### Given exercise
Format every line of the listing below as a JSON array of strings, with one string per line and blank lines omitted.

### Listed records
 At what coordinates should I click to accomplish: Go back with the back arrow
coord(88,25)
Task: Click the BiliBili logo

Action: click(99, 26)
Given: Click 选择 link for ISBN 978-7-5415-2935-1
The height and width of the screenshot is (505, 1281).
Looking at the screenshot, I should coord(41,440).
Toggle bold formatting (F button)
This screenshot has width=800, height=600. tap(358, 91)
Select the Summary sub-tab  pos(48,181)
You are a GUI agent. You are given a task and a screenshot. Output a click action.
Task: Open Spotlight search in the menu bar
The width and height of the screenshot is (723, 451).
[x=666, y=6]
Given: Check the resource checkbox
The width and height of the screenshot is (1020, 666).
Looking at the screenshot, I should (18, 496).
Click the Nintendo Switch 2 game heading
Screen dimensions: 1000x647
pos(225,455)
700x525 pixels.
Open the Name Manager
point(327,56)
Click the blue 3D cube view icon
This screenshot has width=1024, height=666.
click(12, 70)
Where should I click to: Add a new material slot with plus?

### Written response
[
  " At what coordinates should I click to accomplish: Go back with the back arrow",
  "coord(88,25)",
  "Task: Click the BiliBili logo",
  "Action: click(99, 26)",
  "Given: Click 选择 link for ISBN 978-7-5415-2935-1",
  "The height and width of the screenshot is (505, 1281).",
  "Looking at the screenshot, I should coord(41,440).",
  "Toggle bold formatting (F button)",
  "This screenshot has width=800, height=600. tap(358, 91)",
  "Select the Summary sub-tab  pos(48,181)",
  "You are a GUI agent. You are given a task and a screenshot. Output a click action.",
  "Task: Open Spotlight search in the menu bar",
  "The width and height of the screenshot is (723, 451).",
  "[x=666, y=6]",
  "Given: Check the resource checkbox",
  "The width and height of the screenshot is (1020, 666).",
  "Looking at the screenshot, I should (18, 496).",
  "Click the Nintendo Switch 2 game heading",
  "Screen dimensions: 1000x647",
  "pos(225,455)",
  "700x525 pixels.",
  "Open the Name Manager",
  "point(327,56)",
  "Click the blue 3D cube view icon",
  "This screenshot has width=1024, height=666.",
  "click(12, 70)",
  "Where should I click to: Add a new material slot with plus?"
]